| MATERIALS PROVIDED |
================================
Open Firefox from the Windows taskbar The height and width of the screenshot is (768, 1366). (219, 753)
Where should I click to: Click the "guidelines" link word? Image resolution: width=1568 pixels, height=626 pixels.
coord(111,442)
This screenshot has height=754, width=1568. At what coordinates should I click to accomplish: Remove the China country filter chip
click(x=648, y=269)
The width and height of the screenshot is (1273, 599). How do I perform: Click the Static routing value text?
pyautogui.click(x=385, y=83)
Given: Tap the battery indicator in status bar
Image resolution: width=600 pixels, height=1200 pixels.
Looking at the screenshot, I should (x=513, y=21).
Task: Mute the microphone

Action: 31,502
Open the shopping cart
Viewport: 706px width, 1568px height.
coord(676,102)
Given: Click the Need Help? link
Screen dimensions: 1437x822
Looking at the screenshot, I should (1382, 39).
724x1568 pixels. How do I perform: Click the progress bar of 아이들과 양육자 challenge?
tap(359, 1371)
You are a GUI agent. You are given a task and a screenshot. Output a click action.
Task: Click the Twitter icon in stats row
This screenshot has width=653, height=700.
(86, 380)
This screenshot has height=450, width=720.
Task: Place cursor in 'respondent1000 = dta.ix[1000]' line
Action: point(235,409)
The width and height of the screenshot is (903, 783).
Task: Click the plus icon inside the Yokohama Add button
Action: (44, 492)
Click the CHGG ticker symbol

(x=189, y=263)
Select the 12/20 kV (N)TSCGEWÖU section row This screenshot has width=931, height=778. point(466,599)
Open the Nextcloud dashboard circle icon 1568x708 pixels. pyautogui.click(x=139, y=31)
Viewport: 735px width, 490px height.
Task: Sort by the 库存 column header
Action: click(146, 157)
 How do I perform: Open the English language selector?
================================
| DIRECTIONS FOR THIS TASK |
Rewrite all of the records with "microphone" swapped for "speaker" and everything else unchanged.

| REPLY TO THE TASK |
Open Firefox from the Windows taskbar The height and width of the screenshot is (768, 1366). (219, 753)
Where should I click to: Click the "guidelines" link word? Image resolution: width=1568 pixels, height=626 pixels.
coord(111,442)
This screenshot has height=754, width=1568. At what coordinates should I click to accomplish: Remove the China country filter chip
click(x=648, y=269)
The width and height of the screenshot is (1273, 599). How do I perform: Click the Static routing value text?
pyautogui.click(x=385, y=83)
Given: Tap the battery indicator in status bar
Image resolution: width=600 pixels, height=1200 pixels.
Looking at the screenshot, I should (x=513, y=21).
Task: Mute the speaker

Action: 31,502
Open the shopping cart
Viewport: 706px width, 1568px height.
coord(676,102)
Given: Click the Need Help? link
Screen dimensions: 1437x822
Looking at the screenshot, I should (1382, 39).
724x1568 pixels. How do I perform: Click the progress bar of 아이들과 양육자 challenge?
tap(359, 1371)
You are a GUI agent. You are given a task and a screenshot. Output a click action.
Task: Click the Twitter icon in stats row
This screenshot has width=653, height=700.
(86, 380)
This screenshot has height=450, width=720.
Task: Place cursor in 'respondent1000 = dta.ix[1000]' line
Action: point(235,409)
The width and height of the screenshot is (903, 783).
Task: Click the plus icon inside the Yokohama Add button
Action: (44, 492)
Click the CHGG ticker symbol

(x=189, y=263)
Select the 12/20 kV (N)TSCGEWÖU section row This screenshot has width=931, height=778. point(466,599)
Open the Nextcloud dashboard circle icon 1568x708 pixels. pyautogui.click(x=139, y=31)
Viewport: 735px width, 490px height.
Task: Sort by the 库存 column header
Action: click(146, 157)
 How do I perform: Open the English language selector?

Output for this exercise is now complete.